• Extrait du texte
-------
La restauration de la Guette ou comment sauver les tourbières
Les tourbières sont des écosystèmes qui possèdent la particularité d’être capable de stocker la matière organique qu’ils produisent, le plus souvent depuis des millénaires. Elles s’avèrent donc être d’importants réservoirs de carbone. La tourbière de la Guette, dans le Cher, fait depuis plusieurs années l’objet d’une attention particulière des chercheurs. En effet, pour différentes raisons, elle libère désormais du dioxyde de carbone vers l'atmosphère. Un fastidieux travail de restauration a donc été entrepris sur ce site, qui nous apprend beaucoup sur le fonctionnement de ces milieux et pourrait servir d'exemple de bonne pratique car le site n’est malheureusement pas un cas isolé. Sébastien Gogo, enseignant-chercheur à l’université d’Orléans et animateur du SNO1 Tourbières dont fait partie ce site, nous explique les enjeux et les modalités de cette démarche.
- 1Service National d'Observation
Qu’est-ce qu’une tourbière ?
Les tourbières font partie des zones humides, c’est-à-dire des zones dont le sol est, en permanence ou temporairement, inondé en eau. En cas de sécheresses, les zones humides ont la faculté appréciable de faire tampon et d’amoindrir leur impact.
Ces écosystèmes se caractérisent par la présence d’un genre de mousse particulière, la sphaigne, qui est le genre le plus répandu au monde et dont on trouve en particulier d’immenses surfaces au Canada et en Russie. La sphaigne est particulière dans le sens où elle est capable de créer des conditions favorables à son propre développement… conditions qui s’avèrent être bien souvent défavorables aux autres ! Ainsi, elle piège les nutriments dont elle a besoin en faible quantité, comme le potassium ou l’azote … afin d’empêcher les autres plantes de se développer. Ces dernières souffrent également de sa capacité à retenir jusqu’à 30 fois son poids sec en eau ! Enfin, la sphaigne est capable d’acidifier son milieu, là encore au détriment des autres organismes. Les chercheurs estiment que c’est au moment de la dernière déglaciation, il y a environ 10 000 ans, qu’une grande partie des tourbières à sphaignes se sont constituées : après le retrait des glaciers, des lacs se sont formés puis petit à petit comblés et les sphaignes sont arrivées, souvent sur 5 à 6 mètres de profondeur. C’est au moins le cas pour les tourbières bombées.
Les tourbières : un puit de carbone
Une autre particularité des tourbières, et non des moindres, est que ce sont des écosystèmes capables de stocker la matière organique qu’ils produisent. Celle-ci se décompose en effet très lentement dans le sol tourbeux. Alors que dans une forêt, il y a globalement un équilibre entre la biomasse végétale produite d’une part et le carbone provenant de la dégradation de la matière organique d’autre part au bout d’une centaine d’années, dans une tourbière, on observe ce déséquilibre sur plusieurs millénaires.
-------
• Données disponibles

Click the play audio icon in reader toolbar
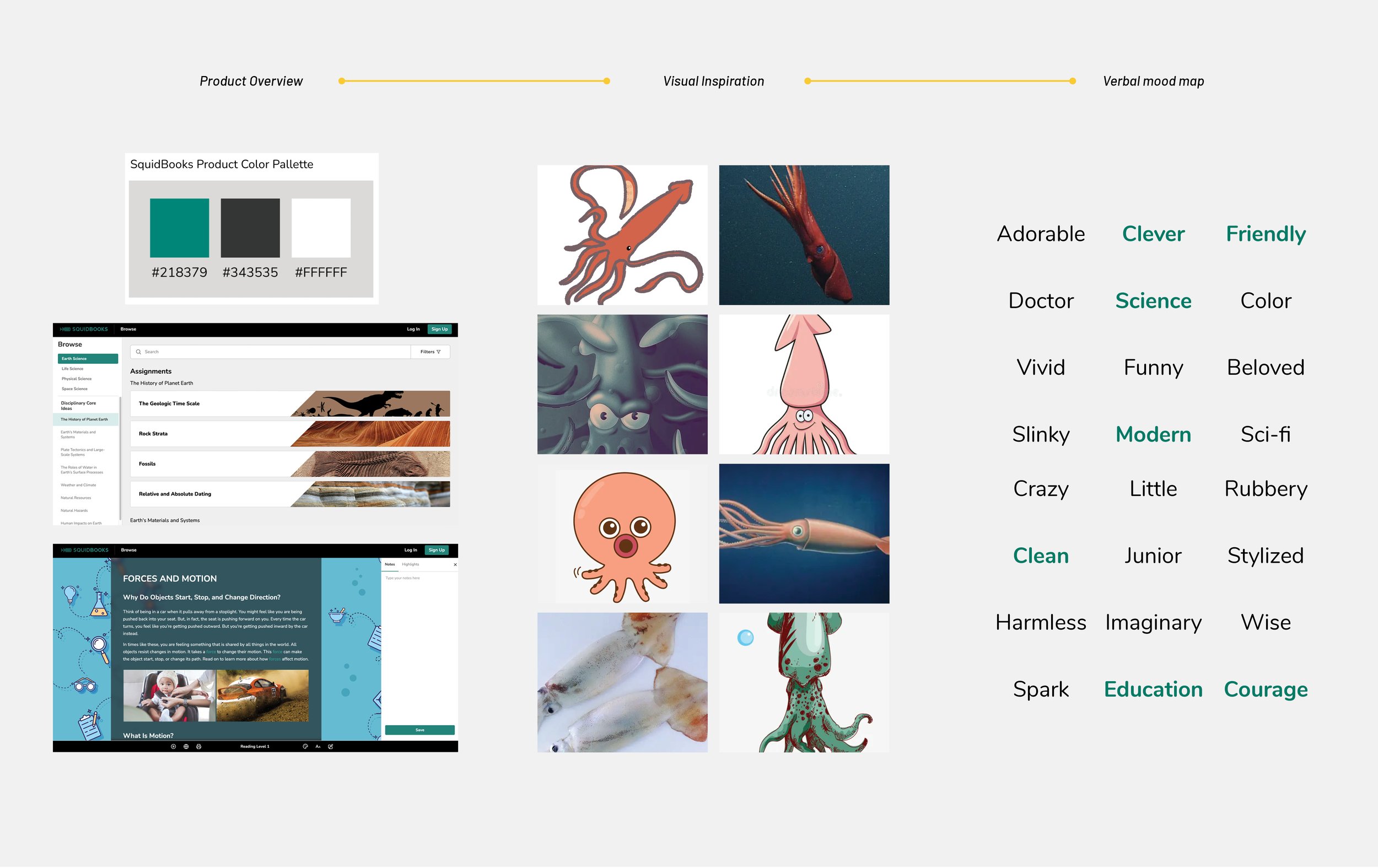The width and height of the screenshot is (1378, 868). (174, 747)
-------
• Consigne
Recopiez le passage du texte sur la tourbière de la Guette compris entre "Les tourbières : un" et "sur plusieurs millénaires.", bornes incluses. Les lignes n'ont aucun rapport avec le texte sur les tourbières.

• Résultat obtenu
Les tourbières : un puit de carbone
Une autre particularité des tourbières, et non des moindres, est que ce sont des écosystèmes capables de stocker la matière organique qu’ils produisent. Celle-ci se décompose en effet très lentement dans le sol tourbeux. Alors que dans une forêt, il y a globalement un équilibre entre la biomasse végétale produite d’une part et le carbone provenant de la dégradation de la matière organique d’autre part au bout d’une centaine d’années, dans une tourbière, on observe ce déséquilibre sur plusieurs millénaires.